Tuesday 9 November 2010

Amplification and chiselling

This stripping down of artistic forms came about as part of a natural process, and this became the basis of Isou’s all-encompassing theory of amplitude and chiselling. This theory stated that there are two phases to any development, be it artistic, political, economic or whatever. The first phase is called the Amplified phase, and is the period in which the form is born, acquires its vital characteristics and has its basic parameters set. In the case of poetry, for instance, Isou believes the Amplified phase began with Homer. Homer established what poetry is ; those who followed wrote poems according to the Homeric form. But eventually, it becomes impossible to innovate any further.
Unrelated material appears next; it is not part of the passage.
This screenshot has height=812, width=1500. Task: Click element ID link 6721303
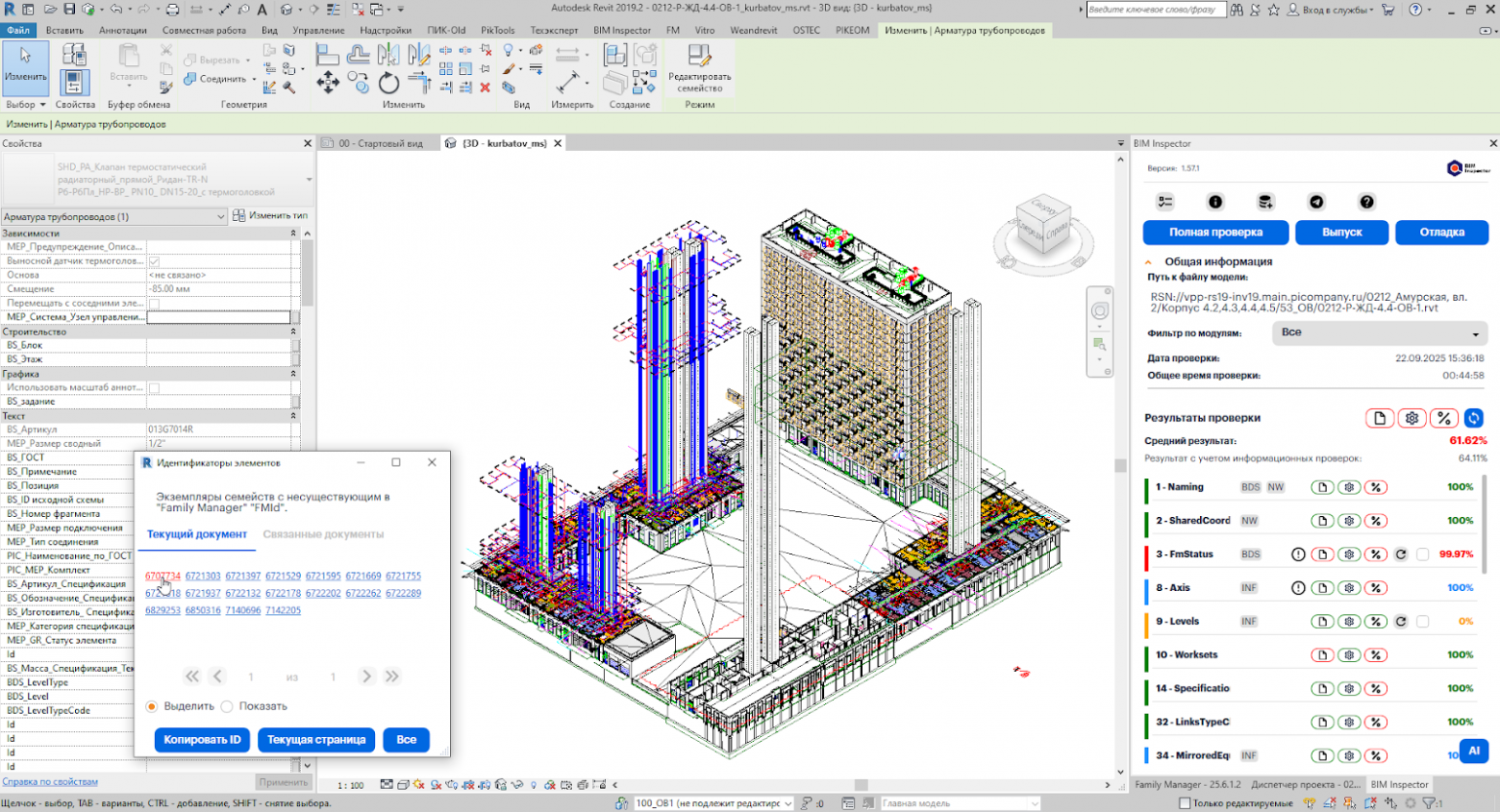pyautogui.click(x=203, y=577)
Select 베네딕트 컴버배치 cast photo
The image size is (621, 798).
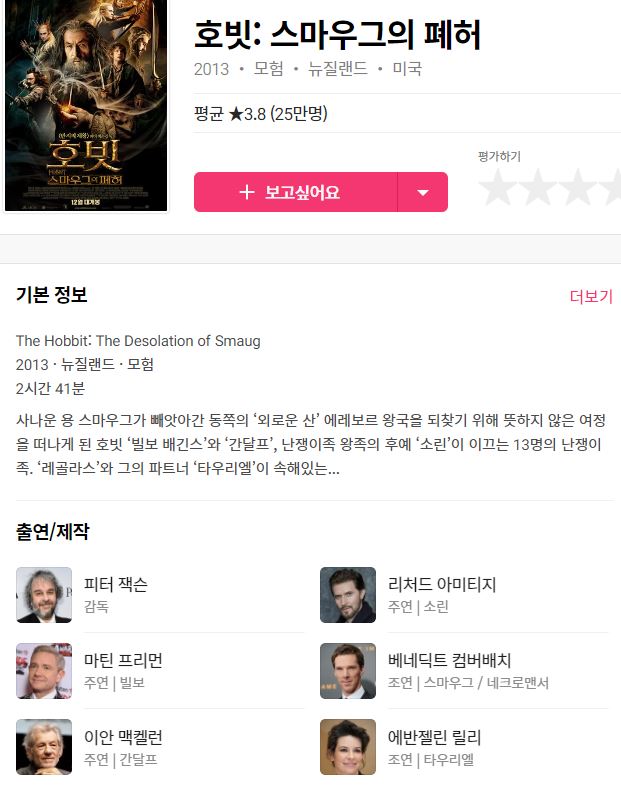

Everything that can be done within the form has been done – any more additions to the canon from this point on are extraneous, “dead commodities”.

At this point the second stage, called the Chiselling phase, begins, whereupon artists must deconstruct the form. Rather than the poem being used to express subjects outside of it, the poem itself becomes its own subject. During the Chiselling phase, language is whittled down to the letter – the indivisible phoneme. The letter is all that is left after the poetic work is thoroughly deconstructed. Once this deconstructive Chiselling phase has been completed, a new Amplified phase may commence, and poetry can be reborn as the purified letter becomes imbued with new (and perhaps negative) meanings.


Lettrist poetry therefore has no meaning in any classical sense. According to the diagram above, which shows the entire Chiselling phase and how it acts upon poetry, writers from the past 100 or so years (all, save Tzara and Isou himself, French) have reduced poetry to the plastic image, then the sonic image, then the word, and finally the letter. Isou has set language free to “digest” new images and meanings, as in the hypergraphic or “superwriting” of Lettrism.